What are ACID properties in a database?

ACID is an acronym for Atomicity, Consistency, Isolation, and Durability, which refers to the four properties of a transaction in Database. These properties ensures the accuracy and integrity of the data in database.

A transaction is a sequence of instructions that are executed as a single unit of work.

Atomicity - A transaction is an atomic unit; hence, all the instructions within a transaction will successfully execute, or none of them. If any of the instructions fail, the entire transaction should abort and rollback.
For example, transferring money between bank accounts is a transaction, where the value must be debited from one account and credit in another account. If any of them failed, then other must be rolled back.
Consistency - A database is initially in a consistent state, and it should remain consistent after every transaction, whether transaction execute successfully or fails.
For example, a transaction must fail, while trying to insert duplicate in a table column having unique constraint.
Isolation - If the multiple transactions are running concurrently, they should not be affected by each other; i.e., the result should be the same as the result obtained if the transactions were running sequentially.
For example, if two clients are trying to buy at the same time the last available product on the web site, when the first user finishes the shopping, it will make the transaction of the other user be interrupted.
Durability - Changes that have been persisted to the database should remain even in the case of software and hardware failure.

What is SQL?

SQL (Structured Query Language) is a language used for storing, reading, updating, and deleting data using simple code snippets, called queries, in an RDBMS (relational database management system).

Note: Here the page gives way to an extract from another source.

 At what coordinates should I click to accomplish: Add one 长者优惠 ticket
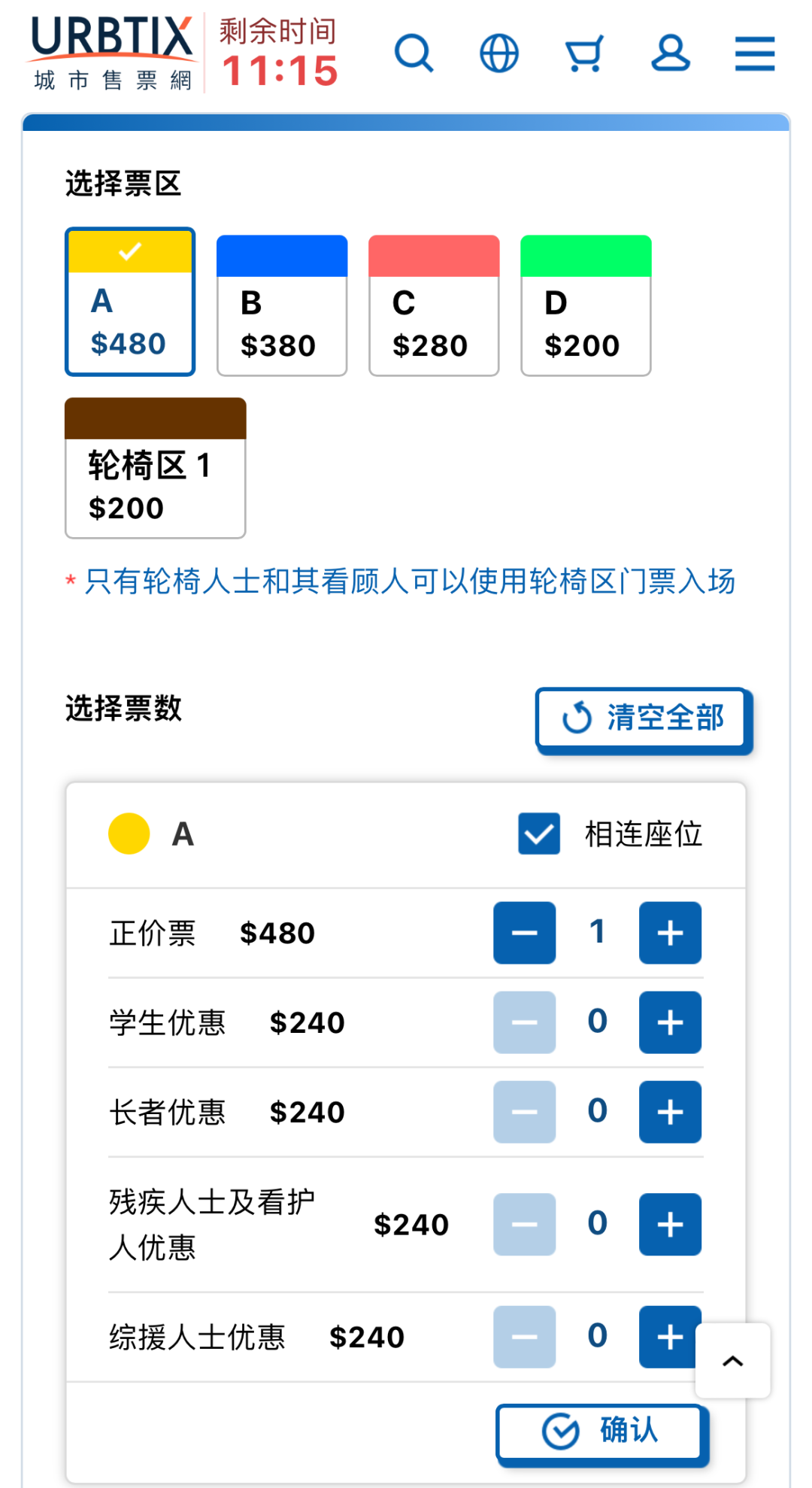click(670, 1112)
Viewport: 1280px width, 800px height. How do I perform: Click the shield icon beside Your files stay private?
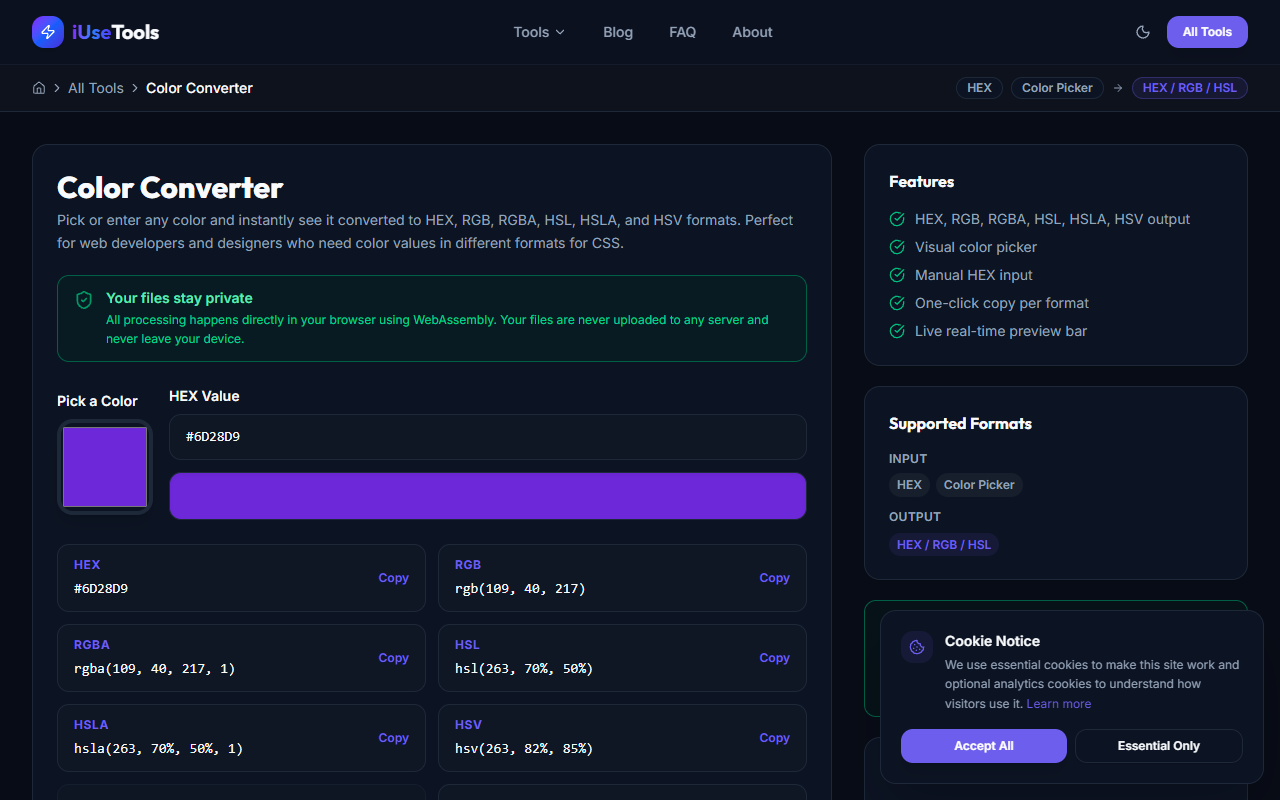pyautogui.click(x=84, y=299)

Given below is an example. You first create a table, insert some data in it and then view all the data in that table.

-- Creating a table in database

-- CREATE TABLE <Table name>
CREATE TABLE Employee (
    -- <Variable name> <Variable type>	 
    ID int,
    Name varchar(255),
    Gender varchar(10),
    Age int
);

-- Inserting 
INSERT INTO
  -- <Table name>
  Employee 
    -- <Variable names>
    (ID, Name, Gender, Age) 
  VALUES
    -- <Variable values>
    (1, 'Adam', 'Male', 22),
    (2, 'Eva', 'Female', 28),
    (3, 'Joy', 'Male', 10);

-- Selecting everything we stored in the table to view
SELECT *
FROM Employee;

What are different type of SQL statements?

Data Definition Language (DDL) commands are used to define the structure that holds the data. These commands are auto-committed i.e. changes done by the DDL commands on the database are saved permanently and cannot be rolled back
e.g. CREATE, ALTER, TRUNCATE, DROP, RENAME, COMMENT
Data Manipulation Language (DML) commands are used to manipulate the data of the database. These commands are not auto-committed and can be rolled back
e.g. SELECT, INSERT, UPDATE, DELETE, MERGE
Data Control Language (DCL) commands are used to deal with the rights, permission, and other controls of the database
e.g. GRANT, REVOKE
Transaction Control Language (TCL) commands are used to deal with transactions within the database
e.g. COMMIT, ROLLBACK, SAVEPOINT

What are different types of clauses in SQL?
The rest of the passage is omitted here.